GKB47という名前を自殺防止の標語に使っていいとすれば、それはAKB48の生みの親である秋元康さんが、このプロジェクトの委員長に招かれた場合にかぎるだろう。

それ以外のオッサンが「GKB!」「おお、いいですねえ、それ!」とやるのは、「うちのダサいオヤジったら、娘のご機嫌とるために、わかったフリしてるんでやんの」に近い感覚で若者たちから受け止められる。

そこがわからないところが、兵庫県知事のあの見事な勘違い発言と同種なのだ。

自殺に陥りそうな人を助ける支援者をゲートキーパーというなら、そしていま「旬」の現象の力を借りたいと思うなら、サッカー男女代表のゴールキーパーである川島と海堀を使ったほうが、まだマシというものだ。

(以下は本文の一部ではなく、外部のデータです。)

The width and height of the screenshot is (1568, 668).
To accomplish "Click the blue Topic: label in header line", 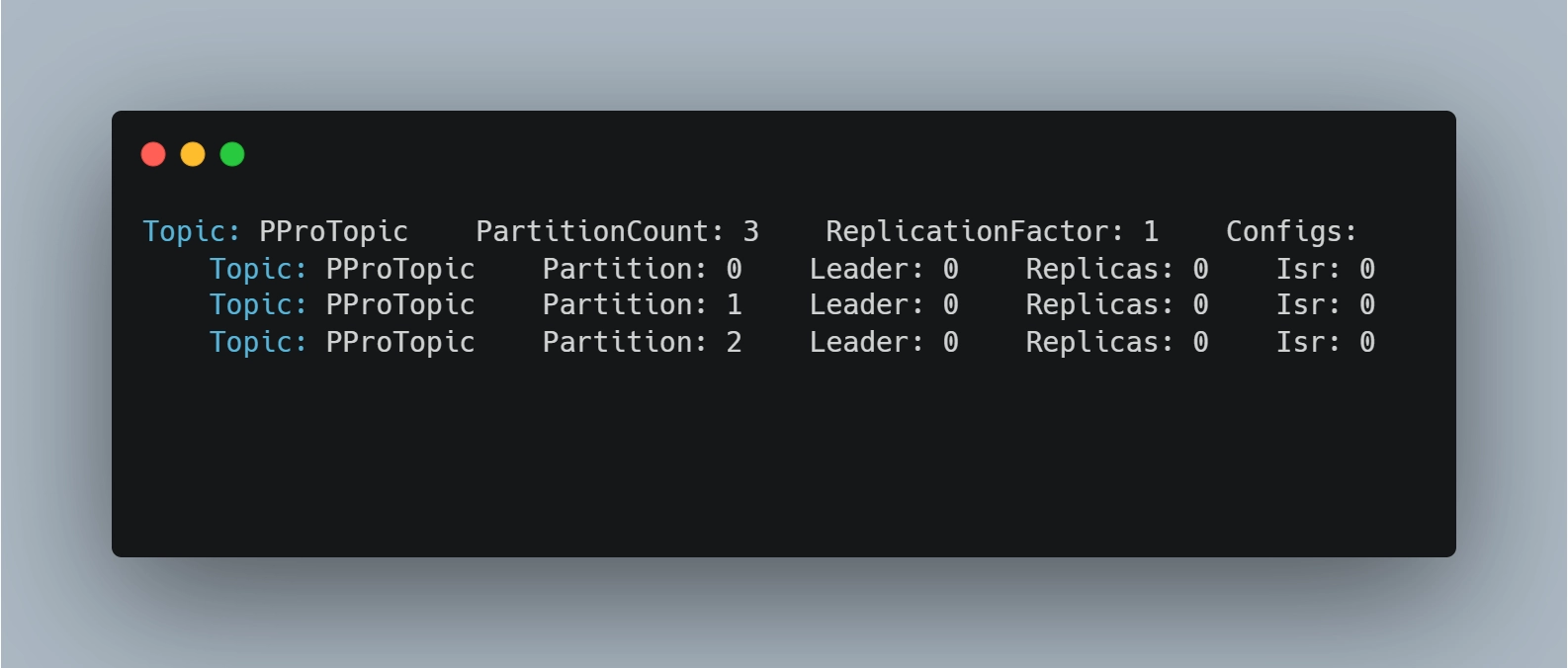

べつに若ぶっていなくても、若者の流行現象とかに造詣が深くなくても、人間としてのバランスがとれていれば、こういう標語がいいか悪いかの判断は、40になっても50になっても60になってもできるはずである。

AKB48のメンバーの名前をひとりも知らないようなオジさんやオバさんだって、「GKB47」がいいか悪いかの判断はできるはずなのだ。

その判断ができない官僚や政治家には、若者にかぎらず、一般成人や、お年寄りに至るまで、皮膚感覚で国民の気持ちがわかった行政などできるはすがない。